I have been attempting in this article to provide some ideas about what it means to be a Vibrant Christian Community. I have suggested that it means that the majority of the people in the community understand that God has called us to holiness and are committed to doing all in their power to achieve a greater degree of holiness. This call to holiness is also a call to make a spiritual journey. The spiritual journey we are called to make is, like the journey of life, not without challenges and struggles. The Church and the spiritual community we are a part of joins us on this journey as a support and help. The Church shares the insights that Jesus put forth in His teaching and conveyed to us through the New Testament and the Church (the Church is the maintainer of Tradition which is the early Church’s understanding of Jesus’ teachings and expressed through her worship and practices). The spiritual community provides us with the initial opportunities to develop unconditional love for all other human beings.
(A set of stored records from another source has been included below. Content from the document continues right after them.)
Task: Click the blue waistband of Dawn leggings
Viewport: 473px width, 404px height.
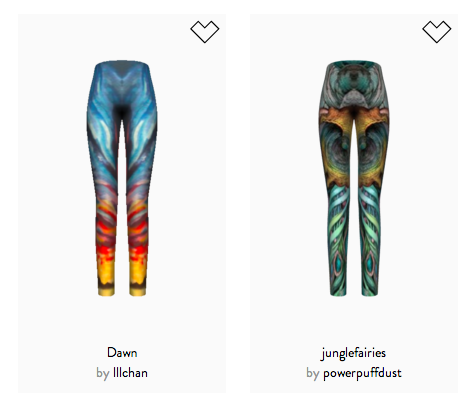Action: coord(122,67)
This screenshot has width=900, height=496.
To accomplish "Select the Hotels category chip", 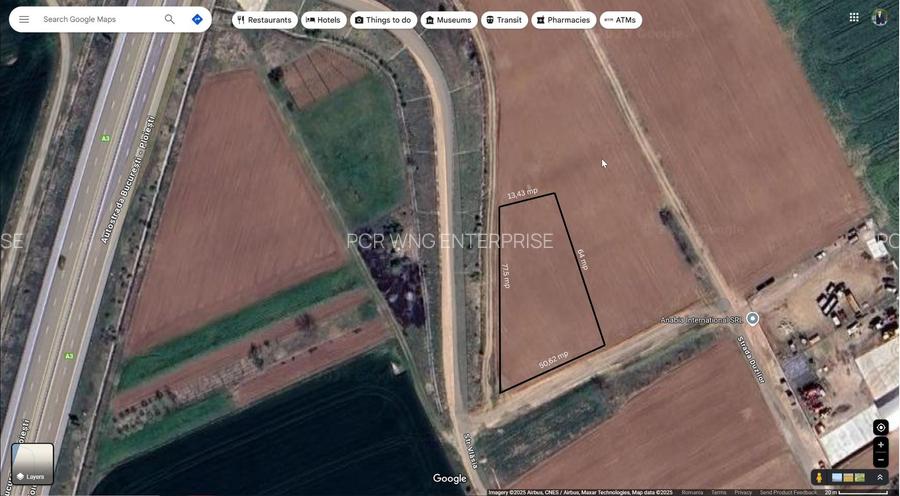I will click(323, 20).
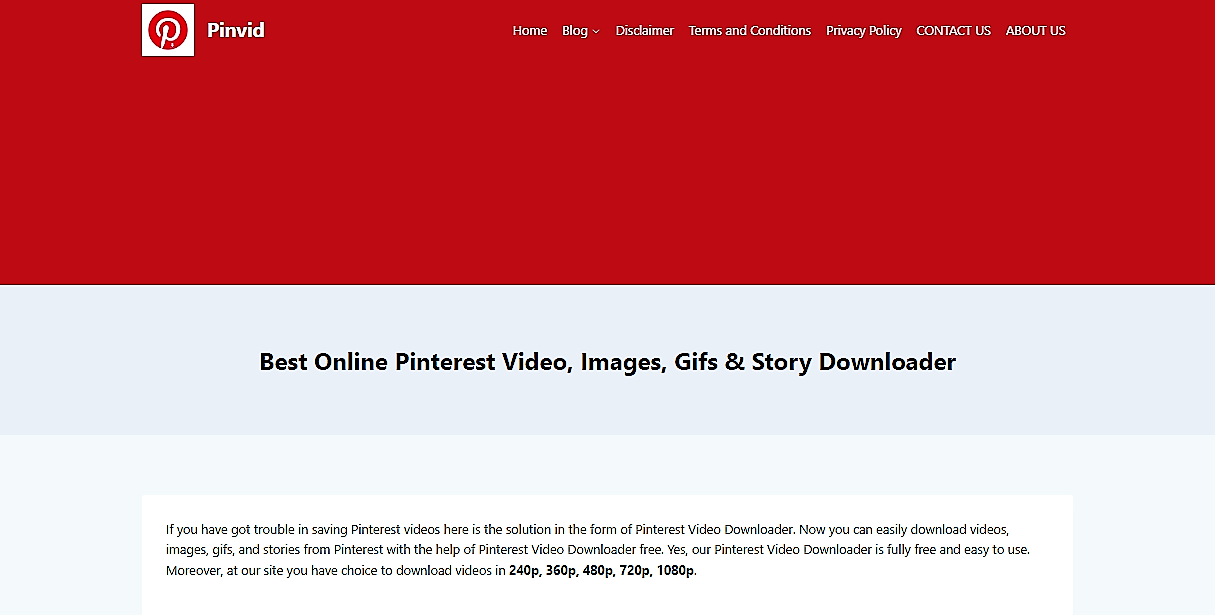Click the bold 360p text

click(561, 571)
Jesus taught about this spiritual journey. He told a parable about a king whose enemy was marching against him. He counted his troops to see whether he had a chance of defeating the enemy. Only after he clearly knew his resources and had weighed his chances of winning could he decide whether it was better to march out to meet the enemy or to try to make peace before fighting.
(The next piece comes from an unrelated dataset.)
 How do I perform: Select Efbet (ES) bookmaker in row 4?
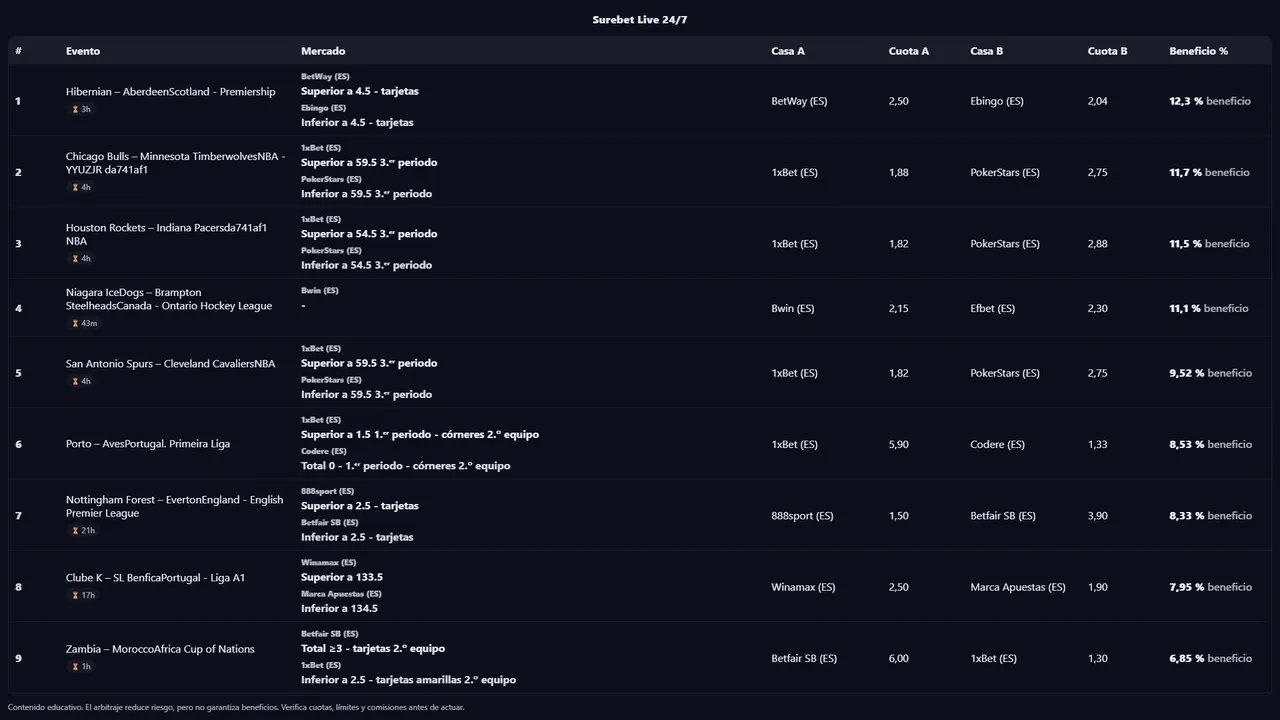(x=992, y=308)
We have to identify clearly the obstacles of our spiritual journey and the resources we have to meet them before we can decide whether to wrestle with them without giving an inch, to bend a bit, or to acknowledge that by ourselves we are powerless against them. The first step in our struggle is to come to grips with our limits.
The most significant obstacles on the spiritual journey come from within: weaknesses, bad habits, negative feelings and attitudes that we have formed and chosen over the years. We carry these obstacles to growth with us and often do not recognize them when they are at work.
Sometimes we live in the past and let unhealed wounds and disappointments color the present. Unhealed wounds can give rise to feelings of failure, guilt, bitterness, low self-esteem and anger. These can create roadblocks to the openness required for healthy relationships. The struggle may well be to leave the past behind and accept the inner healing offered by Jesus.
It seems to be a propensity of humans to carry around the burden of past disappointments. These we must let go!
O Heavenly Father, help me to prepare myself, like Bethlehem, to be the place of Your truth birth. Help me not to live in such a manner that I say, by my actions, to you, there is no room for Your presence in my internal Bethlehem. Help me to truly understand that I can, with Your help, make my heart and mind a fitting place where You can dwell. I know that I can do this by transforming the way that I think and, therefore, the way that I act. I know that all I have to say is: Come, O Lord Jesus into my heart. I will make room for You in my life and make Your Kingdom real by the way that I voluntarily respond to all who come into my life and to the events of life. I ask your help and offer praise to You, Father, Son and Holy Spirit, now and ever and forever. Amen.